Personal information
- Full name: Álvaro Arroyo Martínez
- Date of birth: 22 July 1988 (age 38)
- Place of birth: Madrid, Spain
- Height: 1.80 m (5 ft 11 in)
- Position: Right-back

Youth career
- 2005–2007: Rayo Vallecano

Senior career*
- Years: Team / Apps / (Gls)
- 2006: Rayo Vallecano / 1 / (0)
- 2007–2009: Rayo Vallecano B / 64 / (1)
- 2009–2012: Getafe B / 71 / (1)
- 2012–2015: Getafe / 33 / (1)
- 2012–2013: → Alcorcón (loan) / 6 / (0)
- 2016–2021: Albacete / 164 / (3)

= Álvaro Arroyo =

Spanish footballer (born 1988)

Álvaro Arroyo Martínez (born 22 July 1988) is a Spanish professional footballer who plays as a right-back.

==Club career==
===Getafe===
Born in Madrid, Arroyo made his senior debut with local Rayo Vallecano, appearing with the reserves in the Tercera División.
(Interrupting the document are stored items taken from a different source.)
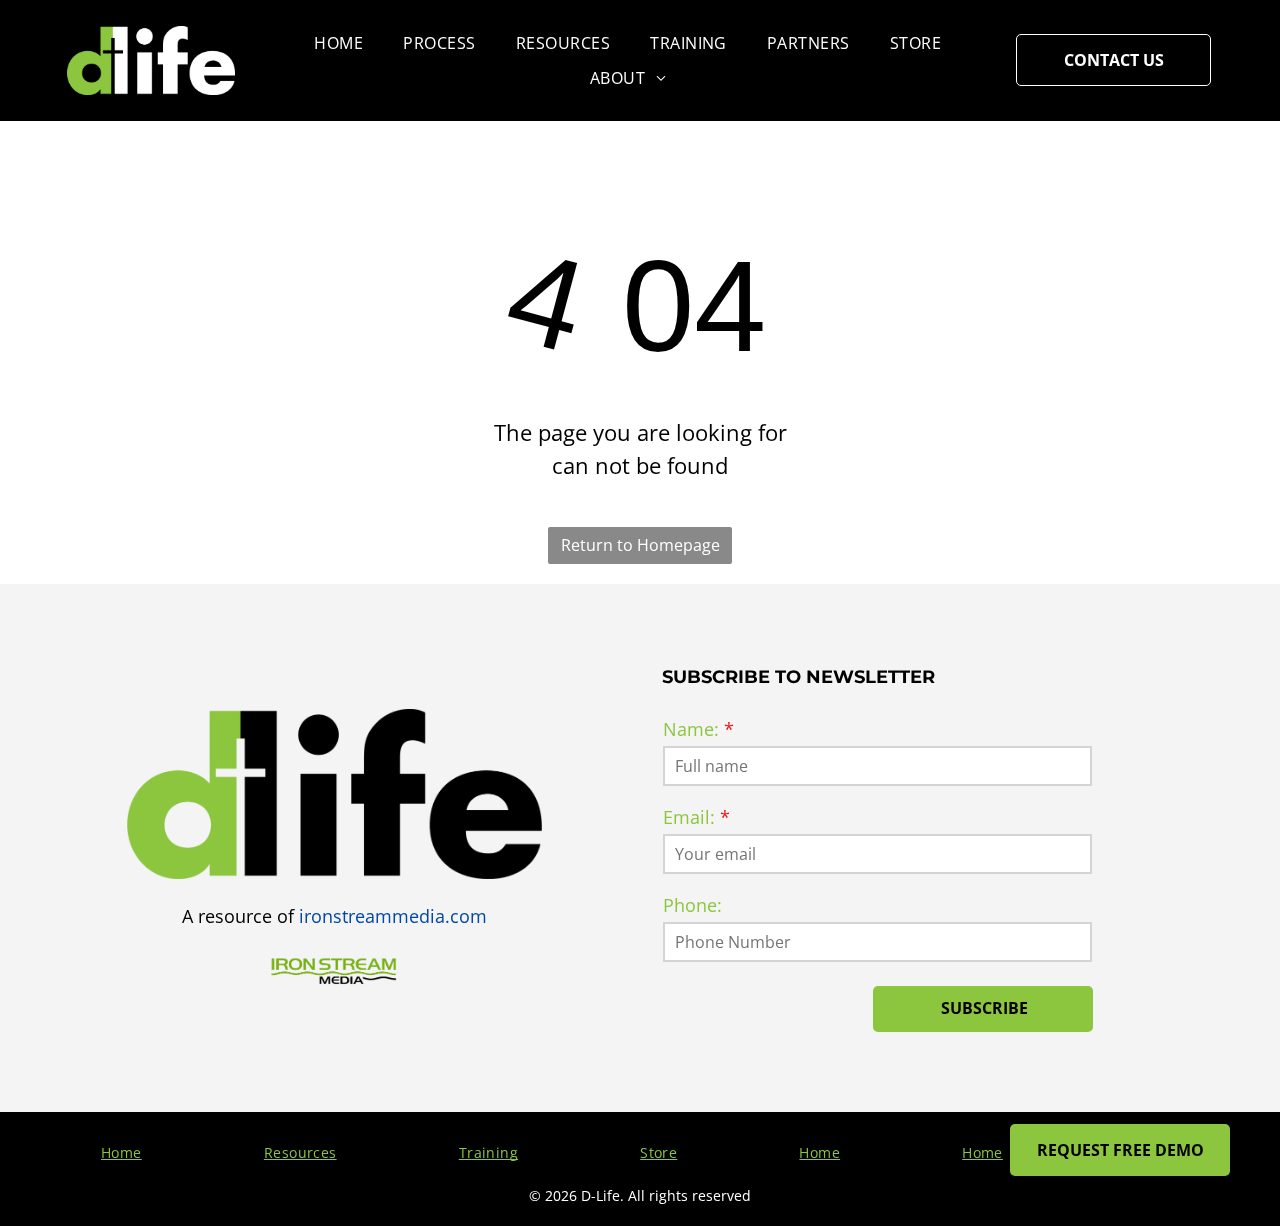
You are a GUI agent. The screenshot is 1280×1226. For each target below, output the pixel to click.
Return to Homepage (640, 545)
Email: (689, 817)
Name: (691, 729)
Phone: (692, 905)
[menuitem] (338, 43)
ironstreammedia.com (393, 916)
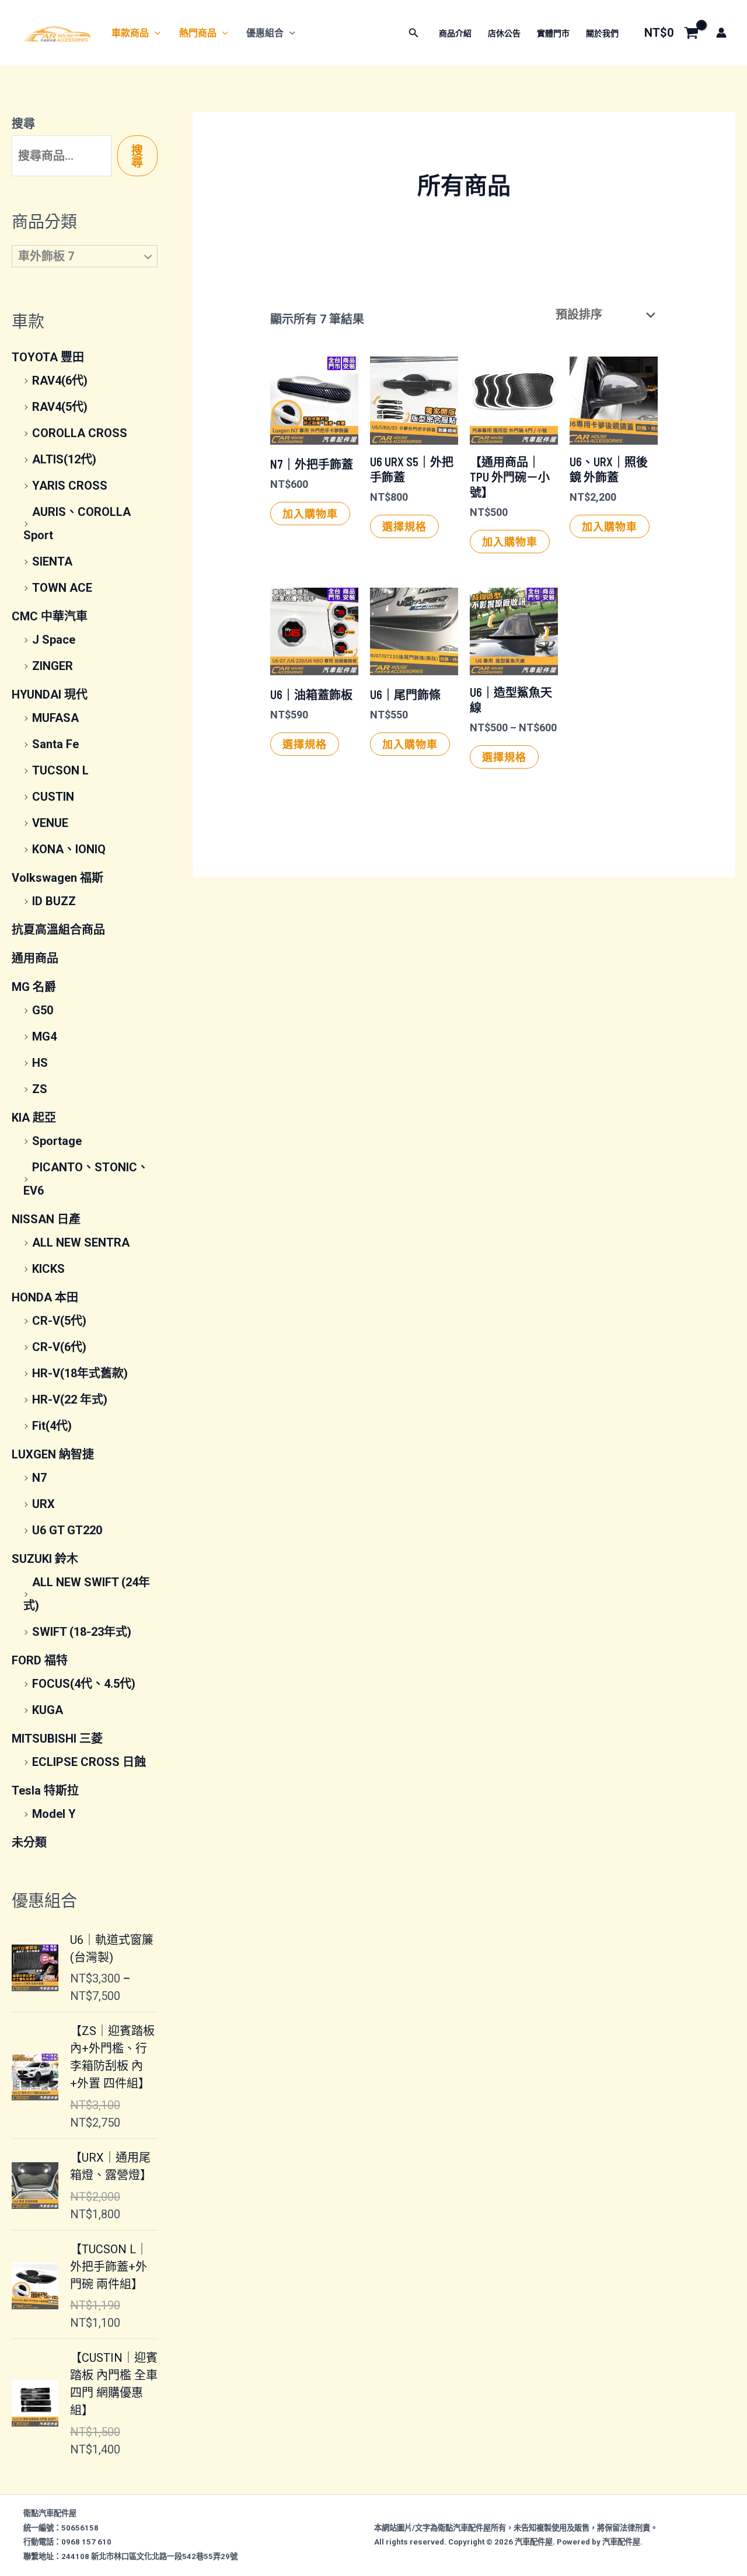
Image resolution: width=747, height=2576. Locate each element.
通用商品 (35, 958)
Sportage (57, 1141)
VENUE (50, 823)
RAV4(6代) (60, 381)
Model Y (54, 1814)
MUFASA (55, 718)
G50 (42, 1010)
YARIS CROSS (69, 486)
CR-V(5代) (59, 1321)
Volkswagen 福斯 (57, 878)
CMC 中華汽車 (50, 616)
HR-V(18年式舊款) (80, 1373)
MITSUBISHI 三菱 (57, 1739)
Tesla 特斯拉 (45, 1790)
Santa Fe (55, 744)
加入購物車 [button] (310, 513)
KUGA (47, 1710)
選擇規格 (404, 526)
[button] (154, 33)
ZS (39, 1089)
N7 (39, 1478)
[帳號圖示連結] (721, 32)
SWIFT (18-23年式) (81, 1632)
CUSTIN (53, 797)
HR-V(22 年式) (69, 1399)
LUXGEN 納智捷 (53, 1454)
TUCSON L (60, 770)
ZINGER (52, 666)
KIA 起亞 (34, 1118)
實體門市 (553, 33)
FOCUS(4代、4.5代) (83, 1684)
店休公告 (504, 33)
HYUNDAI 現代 (50, 694)
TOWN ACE (62, 588)
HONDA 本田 (45, 1297)
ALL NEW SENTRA (81, 1242)
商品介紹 (455, 33)
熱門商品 (198, 33)
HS (40, 1063)
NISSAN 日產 (46, 1219)
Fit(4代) (52, 1426)
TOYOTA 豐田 (48, 357)
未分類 (29, 1842)
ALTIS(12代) (64, 459)
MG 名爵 (34, 987)
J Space (53, 640)
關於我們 (602, 33)
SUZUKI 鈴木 (45, 1559)
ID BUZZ (54, 901)
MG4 (44, 1036)
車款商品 (130, 33)
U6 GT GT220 (67, 1530)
In summer 2009 he signed with neighbouring Getafe CF, also being assigned to the B team in the same tier and helping to promotion to Segunda División B for the first time ever.

Arroyo first appeared in the third tier on 29 August 2010, playing the full 90 minutes in a 1–0 home win against Atlético Madrid B. He finished the season with seven games, as the side retained their league status (all starts).

Benefitting from a string of injuries to the first team's defensive sector, Arroyo begun training with the Luis García-led squad. On 1 April 2012, he was an unused substitute in a 3–0 La Liga away loss against Atlético Madrid and, nine days later, made his debut in the competition after replacing Pedro Ríos for the last minute of a 4–0 defeat at FC Barcelona. On the 16th, he played the entire match as the hosts crushed Sevilla FC 5–1.

Arroyo made 17 competitive appearances in the 2014–15 campaign, as Getafe again managed to avoid relegation. On 3 June 2015, he left the club after his contract expired.

===Albacete===
On 28 June 2016, after one year of inactivity, Arroyo joined Albacete Balompié of the third division. He played 40 matches in his first year– play-offs included – scoring against Zamudio SD (4–0 away victory) and SD Amorebieta (1–0, at home) in the regular season in an eventual promotion.

In late December 2018 Arroyo, at the time the team captain, agreed to an extension until 30 June 2021.